I have a follow up question, though, @Codeberg, re: @zacchiro's question. Is it *possible* that giant human farms of Anubis challenge-solvers actually did it? Or did it all happen so fast that there is no way it could be that?

#Huawei surely could fund such a farm and the routing software needed to get the challenge to the human and back to the bot quickly enough that it might *seem* the bot did it.

@bkuhn
Anubis challenges are not solved by humans. It's not like a captcha. It's a challenge that the browser computes, based on the assumption that crawlers don't run real browsers for performance reasons and only implement simpler crawlers.

So at least one crawler now seems to emulate enough browser behaviour to make it pass the anubis challenge. ~f
@zacchiro

@Codeberg I get it now.

Thanks for taking the time to clue me in.

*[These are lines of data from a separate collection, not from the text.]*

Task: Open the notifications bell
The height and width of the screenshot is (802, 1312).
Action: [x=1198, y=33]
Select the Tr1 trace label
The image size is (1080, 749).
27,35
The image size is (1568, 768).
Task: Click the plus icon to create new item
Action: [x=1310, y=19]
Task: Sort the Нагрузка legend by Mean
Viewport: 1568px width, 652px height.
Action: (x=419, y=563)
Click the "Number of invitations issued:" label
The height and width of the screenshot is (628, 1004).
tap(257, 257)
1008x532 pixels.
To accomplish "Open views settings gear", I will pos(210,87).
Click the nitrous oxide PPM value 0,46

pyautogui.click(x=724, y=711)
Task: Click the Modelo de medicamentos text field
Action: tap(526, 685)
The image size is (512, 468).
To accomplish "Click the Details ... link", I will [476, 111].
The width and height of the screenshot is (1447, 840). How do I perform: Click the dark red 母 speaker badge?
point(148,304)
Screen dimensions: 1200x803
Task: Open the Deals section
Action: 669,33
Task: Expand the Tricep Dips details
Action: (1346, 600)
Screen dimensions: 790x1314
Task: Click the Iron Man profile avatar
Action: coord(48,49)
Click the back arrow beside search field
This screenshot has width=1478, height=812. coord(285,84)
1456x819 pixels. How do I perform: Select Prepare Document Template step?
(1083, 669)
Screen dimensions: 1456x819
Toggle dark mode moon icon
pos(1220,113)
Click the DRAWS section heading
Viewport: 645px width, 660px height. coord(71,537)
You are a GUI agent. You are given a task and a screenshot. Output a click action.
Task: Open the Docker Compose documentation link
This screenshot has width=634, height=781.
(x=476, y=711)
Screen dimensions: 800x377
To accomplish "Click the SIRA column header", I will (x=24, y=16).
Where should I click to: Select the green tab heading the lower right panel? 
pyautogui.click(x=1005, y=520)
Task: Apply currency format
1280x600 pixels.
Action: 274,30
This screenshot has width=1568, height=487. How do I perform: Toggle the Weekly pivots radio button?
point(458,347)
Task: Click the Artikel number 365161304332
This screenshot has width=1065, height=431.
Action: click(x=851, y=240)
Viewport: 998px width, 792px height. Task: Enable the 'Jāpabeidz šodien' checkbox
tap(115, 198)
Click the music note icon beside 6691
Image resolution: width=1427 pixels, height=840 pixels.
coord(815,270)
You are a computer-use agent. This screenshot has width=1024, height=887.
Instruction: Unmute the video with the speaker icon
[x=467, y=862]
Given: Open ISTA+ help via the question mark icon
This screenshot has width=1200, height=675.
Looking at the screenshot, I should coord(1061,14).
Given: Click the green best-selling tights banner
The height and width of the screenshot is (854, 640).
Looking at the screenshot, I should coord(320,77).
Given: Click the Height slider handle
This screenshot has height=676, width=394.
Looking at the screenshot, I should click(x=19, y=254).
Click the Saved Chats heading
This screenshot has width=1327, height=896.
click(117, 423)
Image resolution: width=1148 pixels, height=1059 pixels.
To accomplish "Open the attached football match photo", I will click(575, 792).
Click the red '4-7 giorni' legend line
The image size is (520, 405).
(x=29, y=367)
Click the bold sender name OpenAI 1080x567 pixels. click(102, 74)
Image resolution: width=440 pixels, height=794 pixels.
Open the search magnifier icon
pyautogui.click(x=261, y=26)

I'm lucky that I haven't needed to learn about this until now and I'm so sorry you've had to do all this work to fight this LLM training DDoS!

Cc: @zacchiro

@Codeberg
I like the idea of them figuring out solving the Anubis challenge only to be blocked afterward
@efraim @Codeberg ...and spending a good amount of their corporate compute budgets just to walk away empty handed. I hope they learn, or go bankrupt, or both
@Codeberg are the ip blocklists public?
@nemo Currently not. We wanted to investigate the legal situation with regards to sharing such lists. They could currently contain individual's IP addresses and likely need to be cleaned up first. ~f
@Codeberg no worries, ty for fighting the good fight o7
@Codeberg Was the solution to increase the proof-of-work difficulty?